Despite its potential as a therapeutic target in cardioprotection, clinical trials for GPER1 agonists are still some years away. One of the most important aspects of GPER1 research that still needs to be validated is the relationship between this receptor and its sympathetic activity. Sympathetic nervous activity has long been considered a major component of cardiovascular physiology when it comes to determining the benefits of this receptor.

The beneficial role of GPER1 in heart failure is still not researched. Considering the cardiovascular benefits of this receptor, this is an area that needs to be explored. If we consider the synthesis of estradiol from cholesterol (), cholesterol first gives rise to pregnenolone catalyzed by desmolase. Pregnenolone can then enter two pathways, being converted either to progesterone in the presence of Δ-5-4-isomerase or to 17-hydroxy pregnenolone in the presence of cytochrome P450 enzymes. Both progesterone and 17-hydroxy pregnenolone can undergo various intermediary steps, finally forming estriol, 2ME2, 2-hydroxyestrone, 4-hydroxyestrone, 16α-hydroxyestrone or dihydrotestosterone (do Nascimento et al., Citation2009).

Figure 1. Synthesis of estrogen metabolites.

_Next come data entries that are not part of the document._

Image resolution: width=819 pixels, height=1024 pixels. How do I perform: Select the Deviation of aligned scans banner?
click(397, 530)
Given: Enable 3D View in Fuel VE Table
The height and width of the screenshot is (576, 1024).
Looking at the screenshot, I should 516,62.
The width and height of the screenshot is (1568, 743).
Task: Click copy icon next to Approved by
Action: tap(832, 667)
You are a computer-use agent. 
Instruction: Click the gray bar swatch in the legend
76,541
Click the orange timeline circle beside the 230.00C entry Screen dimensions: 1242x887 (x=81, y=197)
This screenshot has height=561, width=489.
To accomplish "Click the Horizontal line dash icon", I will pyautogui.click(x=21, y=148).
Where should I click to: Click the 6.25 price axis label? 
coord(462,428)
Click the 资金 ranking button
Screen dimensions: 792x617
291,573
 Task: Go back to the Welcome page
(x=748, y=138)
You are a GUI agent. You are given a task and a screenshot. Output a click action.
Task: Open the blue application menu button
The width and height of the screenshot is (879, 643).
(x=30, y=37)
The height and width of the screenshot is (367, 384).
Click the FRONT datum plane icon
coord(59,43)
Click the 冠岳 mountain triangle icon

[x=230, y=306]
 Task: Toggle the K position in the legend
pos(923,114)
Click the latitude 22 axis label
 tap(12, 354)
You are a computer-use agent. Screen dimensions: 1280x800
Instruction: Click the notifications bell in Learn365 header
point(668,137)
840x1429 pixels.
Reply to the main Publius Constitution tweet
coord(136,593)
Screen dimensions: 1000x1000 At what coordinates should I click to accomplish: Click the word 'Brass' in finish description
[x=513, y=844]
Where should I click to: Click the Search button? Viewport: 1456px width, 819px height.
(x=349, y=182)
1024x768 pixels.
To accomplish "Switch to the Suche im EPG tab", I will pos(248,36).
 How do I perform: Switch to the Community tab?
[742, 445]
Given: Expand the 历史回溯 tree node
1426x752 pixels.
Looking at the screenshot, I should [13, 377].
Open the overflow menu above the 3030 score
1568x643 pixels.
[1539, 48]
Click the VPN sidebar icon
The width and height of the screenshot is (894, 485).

Figure 1. Synthesis of estrogen metabolites.

Only a few physiological studies have investigated the interaction of these metabolites with GPER1 and how they might play a role in providing cardiovascular benefits. For example, Barchiesi et al. (Citation2010) demonstrated that 2ME2 lowers serum cholesterol and also protects against atherosclerosis caused by cholesterol. The authors demonstrated that 2ME2 is more potent than PPAR-γ ligands like rosiglitazone at inhibiting growth of human aortic smooth muscle.

Having seen the many potential benefits of targeting GPER1 (), and at the same time looking at the areas that still need to be investigated, it is safe to say that the next decade of research on GPER1 will prove whether pharmacological targeting of the receptor can benefit human health in the long run.

Figure 2. Cardiovascular benefits of activation of GPER1.

Figure 2. Cardiovascular benefits of activation of GPER1.

Declaration of interest

The author reports no conflicts of interest. The author alone is responsible for the content and writing of the paper.